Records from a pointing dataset
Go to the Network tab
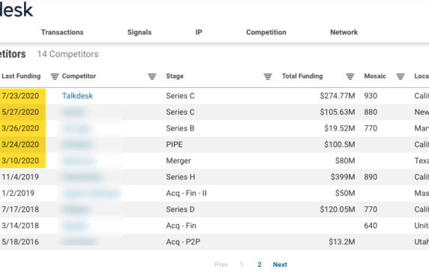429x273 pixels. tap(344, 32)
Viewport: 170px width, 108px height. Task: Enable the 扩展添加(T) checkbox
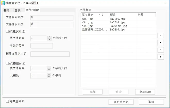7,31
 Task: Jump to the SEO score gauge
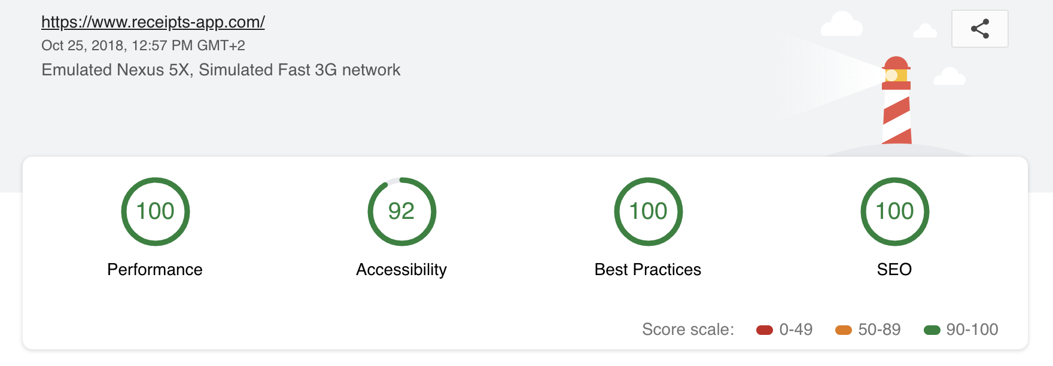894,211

• **Requirements**
Extract each line of the items above that contains the string "Task", copying every such line in full.

• **Correct response**
Viewport: 170px width, 108px height. Task: Enable the 扩展添加(T) checkbox
 Task: Jump to the SEO score gauge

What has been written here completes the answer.